Kanada chce być pierwszym krajem z grupy G7, który uruchomi u siebie mały modułowy reaktor jądrowy. Technologia nadal znajduje się na etapie prototypów, dlatego nie było wiadomo, jakie są będą całkowite koszty jej wdrożenia. Kanadyjczycy oszacowali, że uruchomienie czterech SMR-ów wraz z niezbędną infrastrukturą wyniesie ich 20,9 miliarda dolarów kanadyjskich, równowartość 56,6 miliarda złotych za 1,2 GW mocy. Zakupem identycznego reaktora, GE Vernova BWRX-300, zainteresowana jest też Polska.

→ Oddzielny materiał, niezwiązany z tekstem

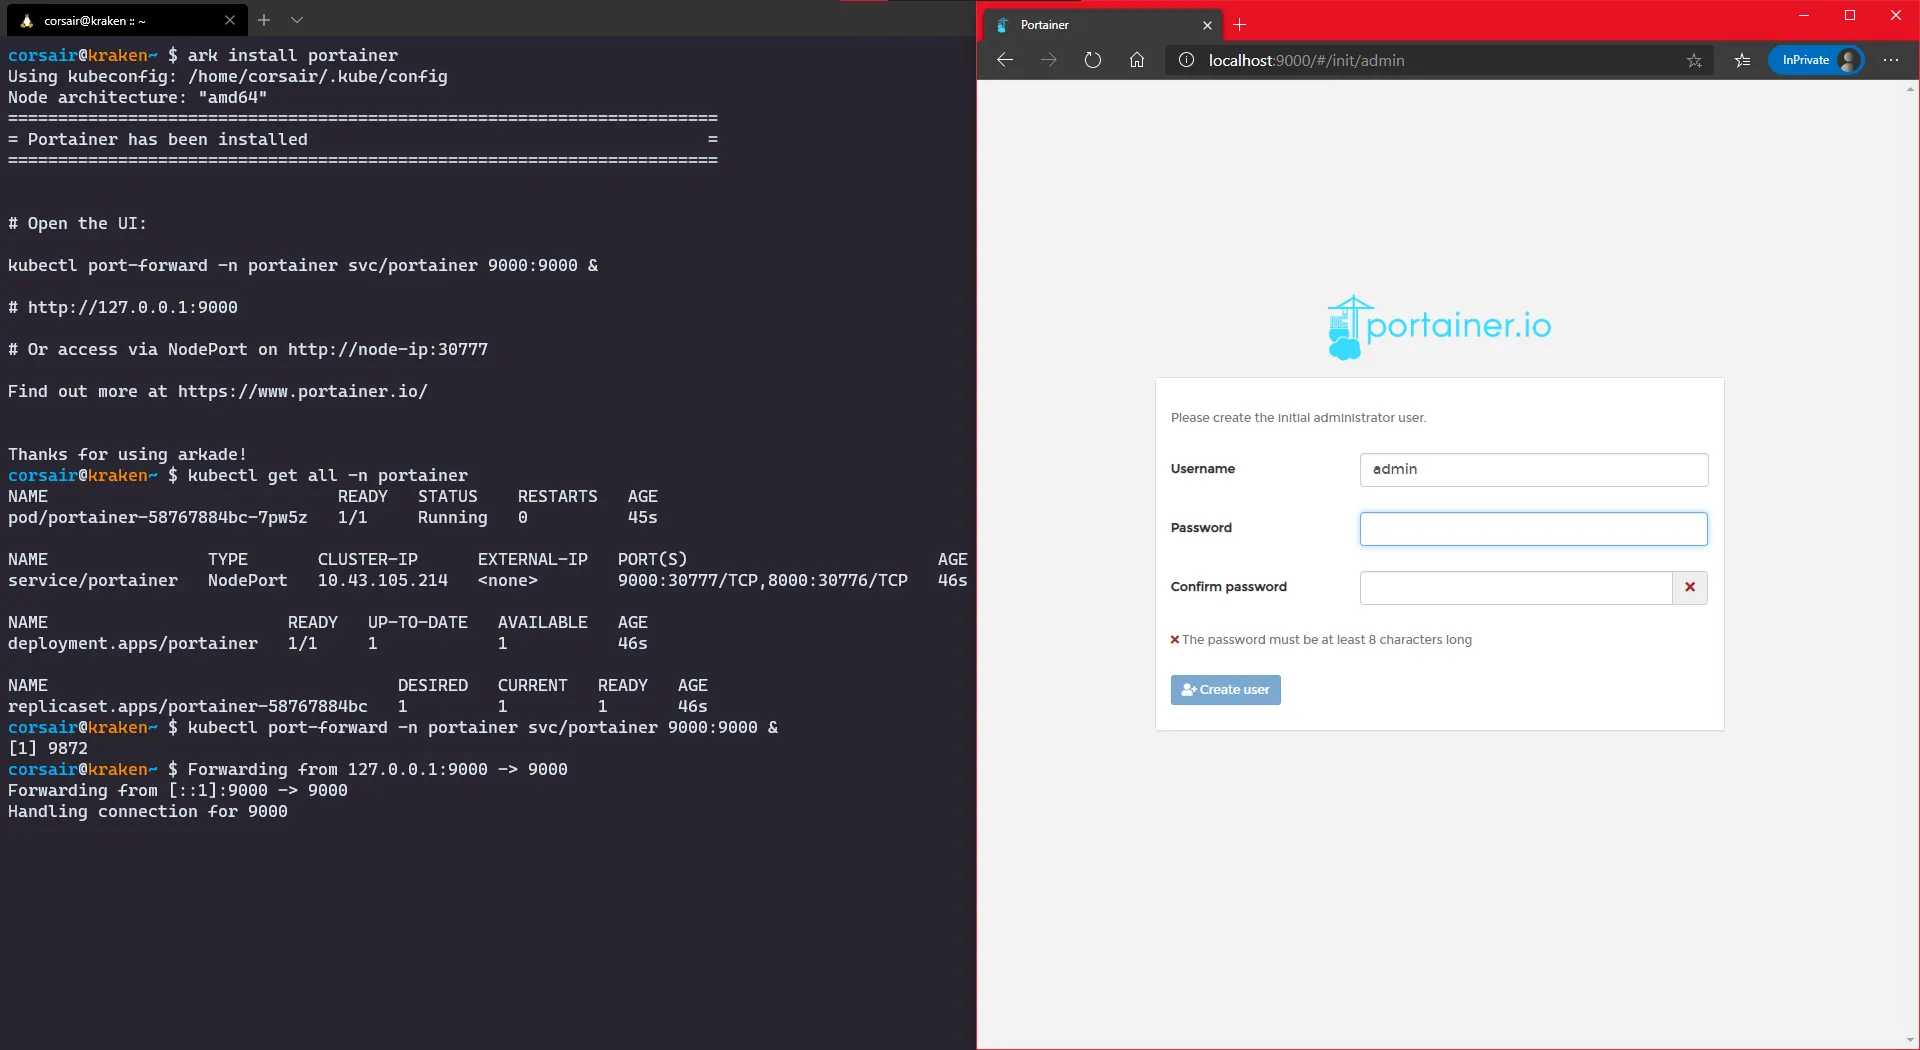Image resolution: width=1920 pixels, height=1050 pixels.
Task: Click the Confirm password field
Action: tap(1515, 588)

Małe reaktory modułowe. Małe, ale za to drogie
Jeden reaktor BWRX-300 (specyfikacja techniczna) ma moc do 300 MW, jego zbudowanie ma kosztować 6,1 miliarda dolarów kanadyjskich, równowartość 16,5 miliarda złotych. Do tego dochodzi 1,6 miliarda dolarów (4,3 mld zł) za budynki administracyjne oraz tunele prowadzące wodę, które w przyszłości mają być wykorzystywane również przez trzy następne SMR-y (źródło). Przyłącze elektroenergetyczne jest, ponieważ reaktory powstają tuż obok istniejącej elektrowni jądrowej. Wszystkie zaplanowane obecnie wydatki to równowartość 47,2 miliarda złotych za 1 GW mocy, 47,2 miliona złotych za 1 MW mocy.

Zbiornik ciśnieniowy małego modułowego reaktora jądrowego (w środku) z otaczającą go infrastrukturą tworzą budynek reaktora (c) GE
Dla porównania: Polskie Elektrownie Jądrowe oszacowały, że całkowity koszt uruchomienia elektrowni atomowej Lubiatowo-Kopalino wyniesie 45 miliardów euro, równowartość dzisiejszych 190,9 miliardów złotych, co daje 50,9 miliarda złotych za 1 GW mocy. Innymi słowy: SMR kosztuje niemalże tyle samo, co klasyczna elektrownia jądrowa, z tym wszak zastrzeżeniem, że na świecie jeszcze ani jeden nie powstał, więc nie wiadomo, czy te szacunki nie będą podlegały korekcie w górę.
Lub inaczej: wiadomo, że będą. Pokazuje to dotychczasowa historia małych reaktorów.
Zaletą SMR-ów jest możliwość strategicznego rozlokowania w różnych częściach kraju, wynikającą z tego wadą – konieczność każdorazowego stworzenia odpowiedniej infrastruktury. W Polsce SMR-ami zainteresowane są Orlen i KGHM, na świecie myślą o nich Kanada, Stany Zjednoczone, Estonia, Zjednoczone Królestwo i inne kraje. Ale problematyczne okazują się koszty, o rzędy wielkości większe niż te, które towarzyszą klasycznym siłowniom zasilanym gazem. Dlatego niektórzy oceniają, że SMR-y podzielą los wodoru w samochodach osobowych ze względu na zbyt wysoki koszt na jednostkę mocy.
Potencjalnymi niszami dla małych reaktorów jądrowych mają być kraje bez wcześniejszych doświadczeń z energią atomową lub z sieciami zbyt słabymi, żeby wytrzymać duże jednostki wytwórcze.